Покуда я отыскивал гильзы и задавался вопросом: «Какого лешего?», издали что-то невнятно затарахтело, и вскоре на поляну выкатил внедорожник, сплошь покрытый следами борьбы с отечественной распутицей. Пассажирская дверца отворилась прямо на ходу, пара пустых пивных жестянок шлёпнулась в дорожную колею.
– Етить твою растудыть! Серёга! Никак моих подопечных промышлять удумал? Ведь для себя ращу, поросёнок ты эдакий!
Егерь, по очевидным причинам, пребывал уже несколько «в кондиции»: речь его звучала разухабисто, лицо неприлично побагровело.
– Тьфу-ты, зараза! Напугал, Максимыч!
Машина стала. Лесник соскочил с подножки и ринулся обниматься.
– Ты хоть, пожалуйста, дыши куда-нибудь в другую сторону, уж больно твой выхлоп ядовит! – шутил я в ответ на его объятия.
– А что, будешь? – спохватился Максимыч, – У меня полно!
Я постарался как можно убедительнее изобразить равнодушие и даже возмущение:
– На охоте, по-твоему, принято? Ну, разве только после…
– Дак не зазорно, – спокойно реагировал Максимыч, – я и сам в ночь на кабана засяду, а пока…
Тут он, видимо, вспомнил про водителя и призывно замахал рукой:
– Анюта, ну-ка поди сюда! Ишь, затаилась!
Я немедленно почувствовал, как в животе начинает свёртываться какой-то холодный, липкий клубок, устремляясь к груди, в область сердца. Ладони мои, и без того ледяные, закоченели насмерть: несколько гильз выпало обратно в грязь. Отказ от лесникова угощения отзывался теперь горьким, двойным сожалением. Словом, я занервничал.
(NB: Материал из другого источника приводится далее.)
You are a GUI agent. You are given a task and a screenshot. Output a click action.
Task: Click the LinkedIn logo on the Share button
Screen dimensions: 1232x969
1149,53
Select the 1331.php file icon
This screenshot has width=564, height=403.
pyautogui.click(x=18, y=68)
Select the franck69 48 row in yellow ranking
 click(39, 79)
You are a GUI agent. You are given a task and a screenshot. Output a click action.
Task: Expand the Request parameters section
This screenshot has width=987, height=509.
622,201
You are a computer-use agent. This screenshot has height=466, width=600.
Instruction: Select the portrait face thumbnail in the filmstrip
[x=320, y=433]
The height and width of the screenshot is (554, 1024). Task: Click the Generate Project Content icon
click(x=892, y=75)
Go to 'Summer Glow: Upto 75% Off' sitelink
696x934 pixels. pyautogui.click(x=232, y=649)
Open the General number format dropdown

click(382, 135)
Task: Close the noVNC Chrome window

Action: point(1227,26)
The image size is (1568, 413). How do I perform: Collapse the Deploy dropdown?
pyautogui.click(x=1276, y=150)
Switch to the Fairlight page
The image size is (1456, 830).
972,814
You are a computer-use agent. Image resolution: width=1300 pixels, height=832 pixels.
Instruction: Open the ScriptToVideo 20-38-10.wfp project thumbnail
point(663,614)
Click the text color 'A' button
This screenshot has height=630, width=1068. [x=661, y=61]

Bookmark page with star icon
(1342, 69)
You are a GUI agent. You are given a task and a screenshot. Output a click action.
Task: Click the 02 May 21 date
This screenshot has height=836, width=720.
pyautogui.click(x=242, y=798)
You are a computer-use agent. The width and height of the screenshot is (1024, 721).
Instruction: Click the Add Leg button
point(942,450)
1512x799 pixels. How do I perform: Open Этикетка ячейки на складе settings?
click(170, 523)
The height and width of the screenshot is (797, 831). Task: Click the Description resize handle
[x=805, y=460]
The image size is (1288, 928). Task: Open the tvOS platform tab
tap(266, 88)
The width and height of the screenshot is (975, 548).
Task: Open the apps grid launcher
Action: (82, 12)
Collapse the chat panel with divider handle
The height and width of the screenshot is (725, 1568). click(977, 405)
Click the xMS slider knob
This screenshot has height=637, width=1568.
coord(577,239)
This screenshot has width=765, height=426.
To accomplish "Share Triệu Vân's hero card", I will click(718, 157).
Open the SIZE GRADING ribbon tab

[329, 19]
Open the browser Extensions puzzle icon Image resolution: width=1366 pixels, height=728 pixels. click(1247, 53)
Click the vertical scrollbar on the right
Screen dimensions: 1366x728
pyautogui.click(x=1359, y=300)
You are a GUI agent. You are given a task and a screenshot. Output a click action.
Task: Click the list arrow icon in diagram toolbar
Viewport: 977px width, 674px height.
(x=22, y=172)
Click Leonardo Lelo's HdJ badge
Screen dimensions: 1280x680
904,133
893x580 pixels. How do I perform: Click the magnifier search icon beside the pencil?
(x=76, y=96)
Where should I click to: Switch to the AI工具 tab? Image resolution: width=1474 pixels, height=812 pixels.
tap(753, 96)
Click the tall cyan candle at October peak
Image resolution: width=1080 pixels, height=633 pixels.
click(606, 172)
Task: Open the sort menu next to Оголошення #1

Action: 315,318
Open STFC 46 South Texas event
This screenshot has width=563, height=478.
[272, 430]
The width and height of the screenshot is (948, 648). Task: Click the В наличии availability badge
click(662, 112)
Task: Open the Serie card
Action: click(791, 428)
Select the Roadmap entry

– Дочурка моя, – хитро подмигнул Максимыч, – Стесняется!
Щёлкнул замок, скрипнула водительская дверца.
На подножке показалась хрупкая миниатюрная девушка, одетая с ещё невиданным мною охотничьим вкусом: не во что-то бесформенное, но практичное, а в весьма нарядное и вместе с тем – вполне удобное. Ноги и бёдра выгодно подчёркивались какой-то особой облегающей моделью оливково-серых «карго», заправленных в высокие ботинки из гладкой шоколадной кожи. Тёмно-синий короткий бушлат также замечательно сидел, почти не скрывая достоинств фигуры. Диковинная охотничья шляпка была кокетливо сдвинута набекрень, а сбоку её красовался медальон в виде силуэта тянущего вальдшнепа с несколькими подлинными трофейными перьями. Вспомнилась «Амазонка» Дриянского…
Девушка изящно спрыгнула с подножки, легонько хлопнула автомобильной дверцей и робко направилась в нашу с егерем сторону. По мере того, как она приближалась, мандраж мой усиливался всё более. Зубы непроизвольно стиснулись. Пальцы руки, неведомо как очутившейся на шейке ложи, теребили ружейный предохранитель.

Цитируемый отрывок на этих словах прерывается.